グーグルは米国の雑誌『フォーブス』が選ぶ「働きがいのある企業ランキング」で何度も世界の第1位に選ばれています。その理由のひとつは、社内のコミュニケーションを重視していることにあります。
どの分野の企業でも、従業員や部下が抱える一番の不満は「上司から十分な情報が得られない」、「上司が何を考えているのか分からない」という点にあります。
上司と部下が日常的に意思の疎通を図れなければ、部下は自分がチームの重要な一員であると認識することができません。
グーグルでは、社内のコミュニケーションを充実させることが、部下の幸福感の維持につながる……と考えています。その象徴的な例が、毎週金曜日の午後に開かれているTGIF(Thanks Google It's Friday)という全社的なミーティングです。

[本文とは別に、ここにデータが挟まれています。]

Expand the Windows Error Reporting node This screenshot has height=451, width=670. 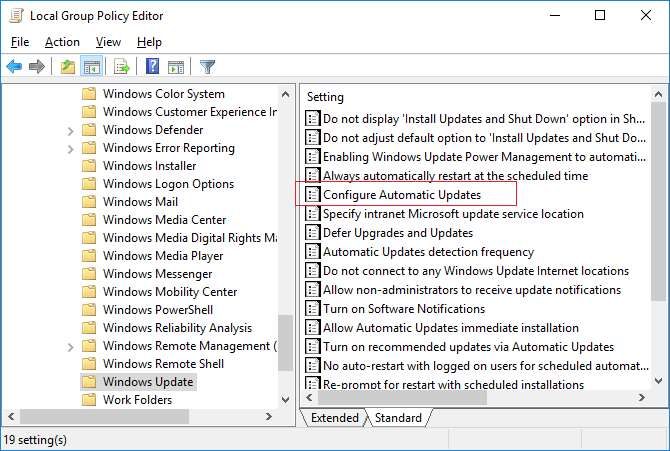(69, 148)
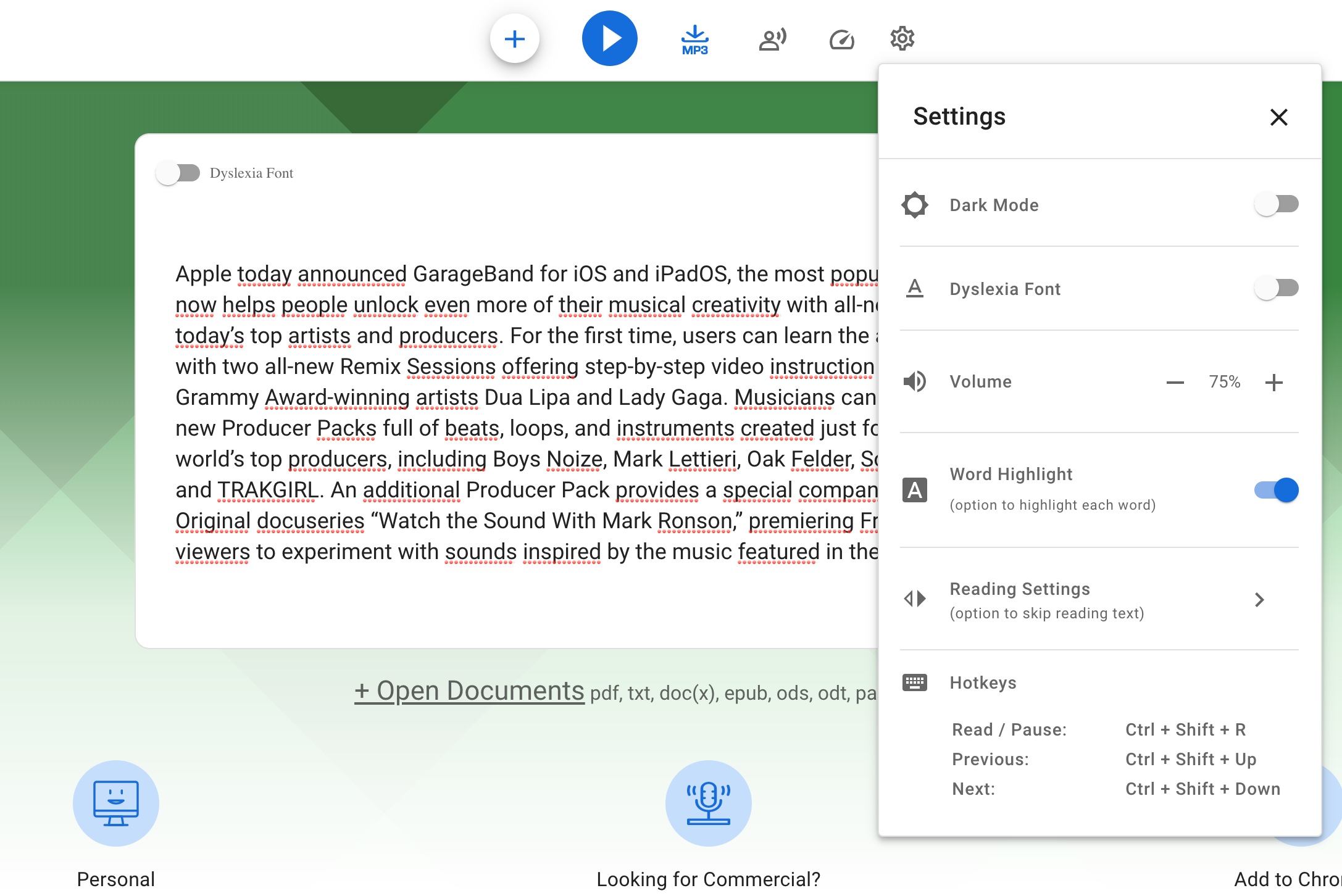1342x896 pixels.
Task: Click the Personal computer icon
Action: pyautogui.click(x=116, y=803)
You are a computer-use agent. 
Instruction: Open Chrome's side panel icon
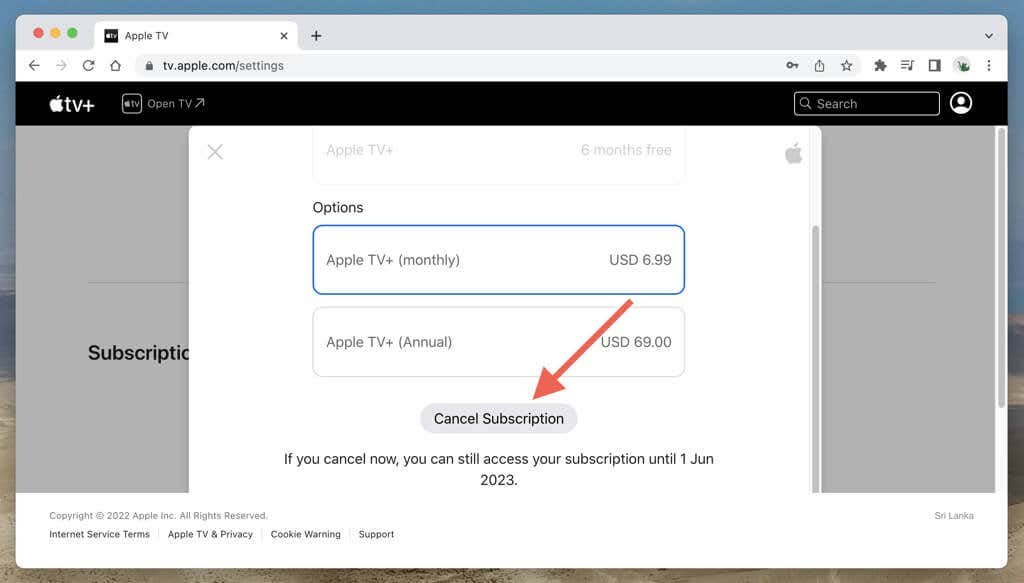[934, 65]
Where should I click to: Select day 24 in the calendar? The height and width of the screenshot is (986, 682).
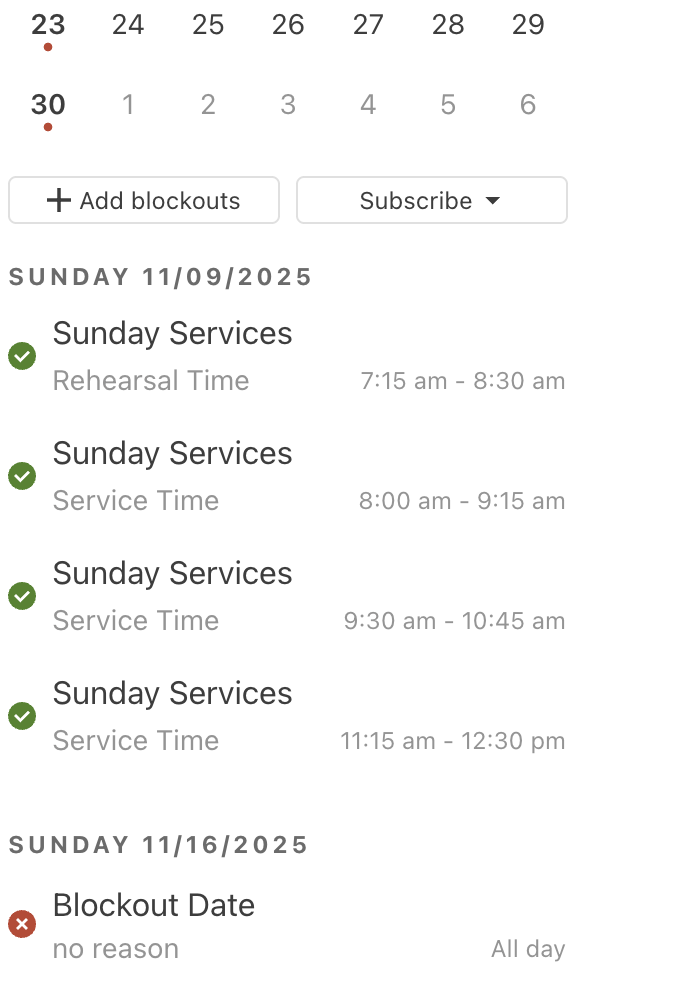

ここでは、社長や経営幹部が壇上にあがり、会社の方向性や新規事業、新商品などについて、全社員に説明をします。
その場には、お酒やおつまみも用意してあり、参加者同士がフランクに議題について話し合うことができますが、ポイントは普段は接することのない経営幹部に対して、ダイレクトに質問ができることです。
「社長の意見は間違っていると思います」
「その判断は正しくない方向に向かっています」
参加者は忌憚(きたん)のない意見を経営陣にぶつけることができるのです。
こうした厳しい意見に対して、経営幹部が感情的になることはありません。丁寧なフィードバックを返して、議論を深めようとします。お互いの意見を交換することによって、全社員が納得して新たなビジネスに立ち向かう環境を整えます。
このTGIFという全体ミーティングは、単に社内の風通しをよくするためではなく、会社の考え方や方向性を経営陣と社員が共有することで、さらに生産性をアップさせることを目指しています。